# INSTRUCTIONS FOR THE TASK
Bring together every line in the data that includes "Switch".

# DATA LISTING
_ _ _

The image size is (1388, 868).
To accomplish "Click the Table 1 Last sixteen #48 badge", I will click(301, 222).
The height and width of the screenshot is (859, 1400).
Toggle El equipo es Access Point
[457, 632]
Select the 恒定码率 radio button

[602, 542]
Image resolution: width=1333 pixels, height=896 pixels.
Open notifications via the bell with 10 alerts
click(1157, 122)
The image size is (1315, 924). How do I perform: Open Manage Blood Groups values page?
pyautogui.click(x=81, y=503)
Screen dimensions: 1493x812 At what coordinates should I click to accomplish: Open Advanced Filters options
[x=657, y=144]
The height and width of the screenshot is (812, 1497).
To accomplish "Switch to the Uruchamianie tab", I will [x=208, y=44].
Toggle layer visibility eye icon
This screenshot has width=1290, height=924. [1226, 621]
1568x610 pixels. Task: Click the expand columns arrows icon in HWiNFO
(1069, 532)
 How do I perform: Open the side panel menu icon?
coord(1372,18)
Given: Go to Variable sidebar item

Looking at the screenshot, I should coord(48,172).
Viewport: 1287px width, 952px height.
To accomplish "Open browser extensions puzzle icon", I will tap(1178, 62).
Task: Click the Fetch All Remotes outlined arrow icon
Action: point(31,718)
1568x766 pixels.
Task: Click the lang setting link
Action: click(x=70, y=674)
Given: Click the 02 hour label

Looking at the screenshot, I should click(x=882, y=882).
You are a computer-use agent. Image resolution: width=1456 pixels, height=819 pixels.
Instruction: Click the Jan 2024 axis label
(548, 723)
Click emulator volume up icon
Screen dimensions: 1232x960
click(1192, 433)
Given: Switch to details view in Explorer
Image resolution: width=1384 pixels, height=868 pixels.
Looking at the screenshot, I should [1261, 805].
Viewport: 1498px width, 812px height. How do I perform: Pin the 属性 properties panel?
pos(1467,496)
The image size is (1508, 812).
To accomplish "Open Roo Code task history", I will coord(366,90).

_ _ _

# OUTPUT FOR THIS EXERCISE
To accomplish "Switch to the Uruchamianie tab", I will [x=208, y=44].
Given: Switch to details view in Explorer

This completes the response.